Squizzato verso la squalifica dopo il ko di Pesaro tra le polemiche
PESCARA. Rabbia da un lato, la consapevolezza di aver fatto un altro step importante dal punto di vista dell'intensità e della qualità dall’altro. Se è vero che le decisioni dell’arbitro Castellone hanno pesantemente penalizzato la squadra, è al tempo stesso vero che in campo il Pescara ha fatto la sua miglior prestazione stagionale, per certi versi migliore anche di quella di Lucca. Corsa, aggressioni, giocate, il tutto riproposto anche con l’uomo in meno. Solo super Vukovic su Pierozzi e Merola ha negato il gol al netto delle decisioni arbitrali che hanno scatenato la reazione dura del ds Pasquale Foggia a fine partita. «Arbitro non scarso ma scarsissimo. In 35 anni è il peggiore che abbia mai incontrato». Frasi con un peso specifico notevole, che hanno fatto tanto rumore (rischia la squalifica) ma che hanno raccolto il pensiero di tutta la tifoseria biancazzurra. Gli episodi. Sono almeno 4 gli episodi che hanno condannato il Pescara al netto della gestione della partita che ha fatto infuriare il ds biancazzurro. La prima ammonizione di Squizzato è a dir poco esagerata. C’è il contatto, ma c’è anche un difendente di fronte al giocatore della Vis atterrato. Sarebbe stato da giallo se non ci fosse stato Pierozzi a due passi dal punto dove è avvenuto il fallo. Giusto invece il secondo giallo ma che diventa rosso per il primo cartellino a dir poco generoso. L’episodio che ha mandato la squadra su tutte le furie è quando Brosco, mentre spizza di testa il pallone sul primo palo, viene prima cinturato al collo in maniera plateale e poi colpito al volto. Nulla da segnalare per arbitro e assistente che era a due passi. Il gol della Vis: sul tocco di Nicastro Pierozzi tiene in gioco Okoro ma sul lungo lancio dalle retrovie lo stesso Nicastro è in posizione di fuorigioco. Ultima situazione che ha scatenato le proteste è la trattenuta in piena area ai danni di Tonin. Altro rigore solare non fischiato. Ma c’è di più. Il cambio fallo sulla rimessa laterale non viene praticamente mai fischiato nei campionati professionistici. A Pesaro biancazzurri sanzionati per ben tre volte.

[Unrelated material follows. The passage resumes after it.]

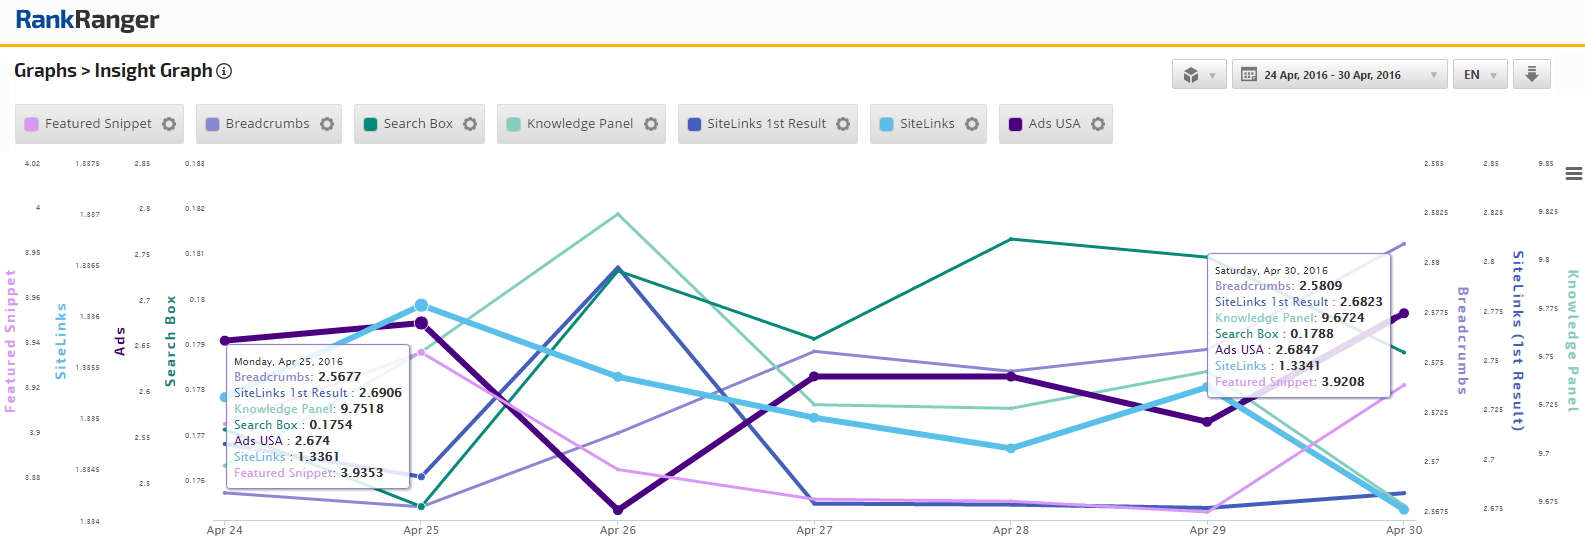Open the EN language dropdown
The image size is (1585, 545).
click(1479, 75)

Allarme centrocampo. E oltre al danno la beffa. Perché Squizzato, che era diffidato, è stato espulso e salterà la gara di sabato (ore 17.30) con il Sestri Levante. E sarà un’assenza pesante contro una squadra che verrà all’Adriatico chiudendo ogni spazio. E nella prossima trasferta ad Arezzo, Squizzato, resterà in diffida. Senza Lonardi infortunato toccherà a De Marco fare il regista a meno che Baldini non voglia provare Dagasso. Ma lo stesso De Marco, dopo il giallo rimediato domenica, va in diffida. Occorre fare massima attenzione.
La prossima gara. Sabato alle 17.30 allo stadio Adriatico arriverà un Sestri Levante che nelle ultime 5 giornate ha subito solo due reti di cui una su rigore al 92° contro la Ternana. Tradotto: servirà una fase offensiva e di costruzione particolarmente importante per trovare i giusti spazi contro l’11 ligure che sa difendersi molto bene. Ieri alla ripresa degli allenamenti la squadra stava molto bene dal punto di vista fisico, compreso Mulé che veniva da un leggero fastidio al polpaccio. In questi giorni Silvio Baldini farà le sue valutazioni per fare le scelte ma di sicuro si rivedrà dal primo minuto Merola in attacco con Vergani e con uno tra Cangiano e Bentivegna. In mediana con la squalifica di Squizzato toccherà a De Marco fare il play e sarà fondamentale il ruolo di Tunjov a gara in corso. In difesa unico dubbio a sinistra con Moruzzi che scalpita per riprendersi la maglia da titolare. Certi di una maglia Pierozzi, Brosco e Pellacani.
Allarme diffidati. Oltre a Squizzato, che non giocherà per l'espulsione rimediata a Pesaro ma che resta in diffida, a rischio squalifica anche, Pierozzi, Pellacani e De Marco.